FOOTNOTES TO BOOK II, CHAPTER IV:

[61] Mémoires de Berwick, vol. ii.

[62] Sir Walter Scott’s note to Sinclair’s MS.

[63] True account of the proceedings at Perth, by “A Rebel,” 1716.

[64] True account of the proceedings at Perth, by “A Rebel,” 1716.

[65] The original letter is printed in Chambers’s History.

CHAPTER V.
AFTER THE RISING. 1716.

When James landed in France he proceeded to St. Germains, but the Regent declined to receive him, and desired him to withdraw to Lorraine. Instead of doing so, he went for a time to Versailles, to “a little house,” according to Bolingbroke, “where his female ministers resided”. Here James gave Bolingbroke audience, and received him graciously. “No Italian ever embraced the man he was going to stab with a greater show of affection and confidence,” wrote Bolingbroke after. The next morning Bolingbroke received a visit from Ormonde, who handed him a paper in James’s writing, which curtly intimated that he had no further occasion for his services, and desiring him to give up the papers of the secretary’s office. “These papers,” Bolingbroke said contemptuously, “might have been contained in a small letter case.” The reason of James’s extraordinary conduct to the man who was his ablest adherent has always remained a mystery. Some said it was because of Bolingbroke’s not raising supplies, others that James had never trusted him, and in some way blamed him for the failure of his enterprise, others that it was due to the influence of James’s woman advisers and the jealousy of Mar. It was probably a combination of all these. Lord Stair has another reason: “They use poor Harry (Bolingbroke) most unmercifully, and call him knave and traitor, and God knows what.

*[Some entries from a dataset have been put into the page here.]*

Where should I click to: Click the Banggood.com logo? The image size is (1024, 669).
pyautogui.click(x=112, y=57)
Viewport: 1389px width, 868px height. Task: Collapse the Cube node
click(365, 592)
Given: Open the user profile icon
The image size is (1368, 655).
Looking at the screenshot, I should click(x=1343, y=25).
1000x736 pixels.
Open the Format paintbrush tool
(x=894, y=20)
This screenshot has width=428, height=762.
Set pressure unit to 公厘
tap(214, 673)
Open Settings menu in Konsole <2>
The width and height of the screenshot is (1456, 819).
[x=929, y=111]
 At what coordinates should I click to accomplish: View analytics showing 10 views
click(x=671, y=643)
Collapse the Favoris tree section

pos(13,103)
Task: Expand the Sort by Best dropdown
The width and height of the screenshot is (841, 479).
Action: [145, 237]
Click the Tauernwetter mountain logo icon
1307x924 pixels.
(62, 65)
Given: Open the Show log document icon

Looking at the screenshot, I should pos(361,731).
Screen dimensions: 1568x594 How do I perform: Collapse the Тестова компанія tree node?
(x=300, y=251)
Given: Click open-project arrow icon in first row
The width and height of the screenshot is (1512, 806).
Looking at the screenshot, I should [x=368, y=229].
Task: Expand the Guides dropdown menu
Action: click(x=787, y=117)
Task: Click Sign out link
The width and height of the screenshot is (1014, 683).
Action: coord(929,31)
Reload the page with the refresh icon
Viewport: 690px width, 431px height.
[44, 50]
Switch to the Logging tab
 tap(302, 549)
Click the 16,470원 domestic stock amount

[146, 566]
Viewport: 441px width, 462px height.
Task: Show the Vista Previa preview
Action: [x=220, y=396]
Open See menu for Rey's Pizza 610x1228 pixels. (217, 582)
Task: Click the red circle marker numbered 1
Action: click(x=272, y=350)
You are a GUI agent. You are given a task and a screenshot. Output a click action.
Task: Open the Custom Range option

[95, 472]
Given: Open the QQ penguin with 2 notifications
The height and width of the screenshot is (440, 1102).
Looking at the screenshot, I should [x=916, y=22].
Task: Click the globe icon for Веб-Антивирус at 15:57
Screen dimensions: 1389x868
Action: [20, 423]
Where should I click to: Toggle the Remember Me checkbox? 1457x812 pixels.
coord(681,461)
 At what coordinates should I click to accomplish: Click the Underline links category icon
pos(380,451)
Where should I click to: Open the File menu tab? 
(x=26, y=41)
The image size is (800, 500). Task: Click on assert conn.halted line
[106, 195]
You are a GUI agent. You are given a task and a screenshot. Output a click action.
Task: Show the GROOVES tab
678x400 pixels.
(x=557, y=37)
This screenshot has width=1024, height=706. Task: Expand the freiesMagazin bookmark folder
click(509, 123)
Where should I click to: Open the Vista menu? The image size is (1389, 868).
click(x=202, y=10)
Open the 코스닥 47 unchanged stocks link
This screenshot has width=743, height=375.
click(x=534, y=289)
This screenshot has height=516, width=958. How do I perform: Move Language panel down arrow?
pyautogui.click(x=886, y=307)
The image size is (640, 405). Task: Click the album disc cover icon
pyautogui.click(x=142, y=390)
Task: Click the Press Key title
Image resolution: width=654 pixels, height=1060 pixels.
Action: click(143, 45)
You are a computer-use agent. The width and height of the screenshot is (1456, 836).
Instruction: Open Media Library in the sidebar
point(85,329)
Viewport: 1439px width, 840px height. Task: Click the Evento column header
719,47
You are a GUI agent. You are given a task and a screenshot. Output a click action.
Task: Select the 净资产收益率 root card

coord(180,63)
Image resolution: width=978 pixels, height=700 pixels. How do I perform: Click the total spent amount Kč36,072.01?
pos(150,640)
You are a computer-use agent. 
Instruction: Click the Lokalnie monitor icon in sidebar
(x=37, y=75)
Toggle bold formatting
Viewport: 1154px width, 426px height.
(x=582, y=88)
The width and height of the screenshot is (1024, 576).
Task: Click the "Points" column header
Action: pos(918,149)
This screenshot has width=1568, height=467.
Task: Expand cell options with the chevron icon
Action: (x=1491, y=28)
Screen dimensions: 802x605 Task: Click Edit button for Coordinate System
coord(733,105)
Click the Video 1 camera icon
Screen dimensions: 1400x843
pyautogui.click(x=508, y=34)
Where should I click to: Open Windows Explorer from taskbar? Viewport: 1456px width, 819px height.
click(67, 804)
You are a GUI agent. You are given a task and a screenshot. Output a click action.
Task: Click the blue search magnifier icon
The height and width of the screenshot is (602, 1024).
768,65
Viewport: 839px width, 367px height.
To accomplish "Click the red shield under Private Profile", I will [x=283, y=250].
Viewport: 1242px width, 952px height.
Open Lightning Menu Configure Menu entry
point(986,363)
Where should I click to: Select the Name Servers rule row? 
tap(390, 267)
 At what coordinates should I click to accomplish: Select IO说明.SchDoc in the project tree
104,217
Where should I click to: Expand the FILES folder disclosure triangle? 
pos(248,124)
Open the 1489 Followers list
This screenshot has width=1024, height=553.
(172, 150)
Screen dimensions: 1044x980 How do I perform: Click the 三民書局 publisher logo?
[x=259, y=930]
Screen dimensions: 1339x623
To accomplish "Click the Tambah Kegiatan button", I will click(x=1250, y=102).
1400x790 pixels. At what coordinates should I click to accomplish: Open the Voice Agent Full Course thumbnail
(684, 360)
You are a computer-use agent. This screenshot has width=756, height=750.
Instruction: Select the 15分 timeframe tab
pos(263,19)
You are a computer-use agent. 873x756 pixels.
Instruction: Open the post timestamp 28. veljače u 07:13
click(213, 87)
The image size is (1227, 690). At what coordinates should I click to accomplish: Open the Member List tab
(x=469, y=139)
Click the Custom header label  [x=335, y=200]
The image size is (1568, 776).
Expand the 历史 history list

I believe all poor Harry’s fault was, that he could not play his part with a grave enough face; he could not help laughing now and then at such kings and queens.”[66]

Be the reason what it may, Bolingbroke never forgave the insult, and when the Queen-Mother, Mary Beatrice, sent him a message later saying that his dismissal was against her advice and without her approval, and expressing the wish that he would continue to work for her son’s cause, he returned an answer saying that he hoped his arm would rot off and his brain fail if he ever again devoted either to the restoration of the Stuarts. Henceforth he concentrated his energies on getting his attainder reversed and returning to England.

The Jacobite rising had a painful sequel in England in the punishment of its leaders. In Scotland no men of note were taken. But in England many fell into the hands of the Government at the surrender of Preston. These were treated with great severity, some of the inferior officers were tried by court martial and shot forthwith. The leaders were sent to London, where they met with every possible ignominy. They came into London with their arms tied behind their backs, seated on horses whose bridles had been taken off, each led by a soldier. “The mob insulted them terribly,” says Lady Cowper, “carrying a warming-pan before them, and saying a thousand barbarous things, which some of the prisoners returned with spirit; the chief of my father’s family was amongst them; he was about seventy years old. Desperate fortune drove him from home in hopes to have repaired it. I did not see them come into town, nor let any of my children do so. I thought it would be an insulting of my relations I had there, though almost everybody went to see them.” Lords Derwentwater, Kenmure, Nithisdale, Widdrington, Nairn, Carnwath and Wintoun were impeached. All these, except Wintoun, who was sent to trial, pleaded guilty and threw themselves on the King’s mercy, and sentence of death was pronounced on them. The peers were all confined to the Tower, but Forster and Macintosh were thrust into Newgate, and both of them eventually managed to make their escape.